Testing pfSense as an IPv6 Firewall - A Weird Case (Testing IPv6 Security Devices, Part 2)

Despite the lack of a filtering capability for IPv6 Extension headers, I tested pfSense as an IPv6 firewall. I will spare you most of the details, I will focus on a weird situation that I encountered.

First, I easily noticed (e.g. by introducing some deliberate delay between fragments of the same datagram) that pfSense performs deep packet inspection (i.e. it does not forward any fragment, until it receives them all to reassembly and examine the initial pre-fragmentation IPv6 datagram).

Then, during some legitimate fragmentation testing case, I noticed that I was receiving an ICMPv6 Parameter Problem / Erroneous header field encountered message (see first figure), but I did not understand why. As we can see from this figure, the packets that were sent where two fragments of a TCP (SYN) header, the first of which was 8 bytes long whilst the second (last) was 12 bytes long. This split is a completely legitimate one according to the procedure described in [RFC 2460].

The two fragments and the response received back are depicted at the first Wireshark output. 
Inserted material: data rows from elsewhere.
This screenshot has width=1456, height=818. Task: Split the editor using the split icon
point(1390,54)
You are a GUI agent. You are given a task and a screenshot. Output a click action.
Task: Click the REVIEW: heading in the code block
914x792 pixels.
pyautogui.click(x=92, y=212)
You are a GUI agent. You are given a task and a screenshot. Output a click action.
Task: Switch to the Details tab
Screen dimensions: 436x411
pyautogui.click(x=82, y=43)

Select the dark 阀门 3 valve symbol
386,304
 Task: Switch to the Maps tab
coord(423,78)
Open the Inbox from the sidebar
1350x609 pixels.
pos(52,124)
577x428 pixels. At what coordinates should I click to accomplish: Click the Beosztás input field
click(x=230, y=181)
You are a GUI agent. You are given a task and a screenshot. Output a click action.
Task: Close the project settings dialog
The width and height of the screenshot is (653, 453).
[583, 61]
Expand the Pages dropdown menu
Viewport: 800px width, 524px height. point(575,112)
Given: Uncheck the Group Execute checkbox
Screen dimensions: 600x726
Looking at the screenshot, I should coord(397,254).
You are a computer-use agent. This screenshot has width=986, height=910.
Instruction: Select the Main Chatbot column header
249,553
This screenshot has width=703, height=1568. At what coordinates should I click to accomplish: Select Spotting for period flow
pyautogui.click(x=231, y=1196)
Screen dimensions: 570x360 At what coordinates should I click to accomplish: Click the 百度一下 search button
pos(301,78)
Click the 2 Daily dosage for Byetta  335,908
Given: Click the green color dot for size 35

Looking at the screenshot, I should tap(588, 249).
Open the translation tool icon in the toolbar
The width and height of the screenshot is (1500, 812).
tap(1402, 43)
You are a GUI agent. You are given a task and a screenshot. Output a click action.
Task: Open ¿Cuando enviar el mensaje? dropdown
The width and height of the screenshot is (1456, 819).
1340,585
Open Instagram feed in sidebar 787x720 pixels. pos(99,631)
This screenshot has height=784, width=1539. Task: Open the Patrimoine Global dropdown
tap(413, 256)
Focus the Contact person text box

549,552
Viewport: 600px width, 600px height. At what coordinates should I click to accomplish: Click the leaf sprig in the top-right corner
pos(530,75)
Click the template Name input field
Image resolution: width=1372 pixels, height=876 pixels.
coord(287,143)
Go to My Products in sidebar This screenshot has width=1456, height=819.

To identify the reason, I had to capture and examine the traffic as received at the end host (the final “target”). This is depicted in the next Wireshark screenshot, which in my opinion explains a lot: It seems that pfSense after examining the IPv6 datagram, it refragments it in two fragments, so as to send them as they were received. However, due to a bug, presumably, the first fragment is 12 bytes long and the second, inevitably, 8 bytes long. However, as [RFC 2460] clearly explains, all but the last fragments should be multiple of octets of bytes long. Given that the offset of the fragments is also denoted in octets of bytes (e.g. offset at a Fragment Extension header equal to 1 denotes an actual offset of 8 bytes long, offset equal to 2 denotes an actual offset of 16 bytes, and so on), the aforementioned split creates inevitably fragmentation overlapping.

In such a case, the final recipient, if implements [RFC 5722], it will simply drop all the fragments of such a datagram and the consequences will “only” be operational ones (i.e. legitimate traffic will be dropped, without a reason). However, in case the final target accepts fragmentation overlapping, and especially if the newest fragments override the previous received, this could have some security implications. Specifically, an attacker could carefully craft a fragmented datagram so as to avoid firewall detection, but to be acceptable from the final target. This would lead to firewall evasion (in an a new post, after this issue is patched, I may explain how this could be achieved).

In the meantime, the mitigation would be: a) to patch all end systems so as to implement [RFC 5722] (and thankfully this is typically the case for the majority of the modern Operating Systems), and b) to do drop the fragmented packets at the perimeters. Of course, in case that you use pfSense, this could be achieved using the command line only since such an option is not available in the Web interface (in a new post I may also explain how do it).

A final thought: Given that pfSense is a web interface for some FreeBSD capabilities, it could be the case that the aforementioned bug is actually a FreeBSD bug of version of version 10.3 p16. Therefore, I have reported the issue to both FreeBSD and pfSense sec teams.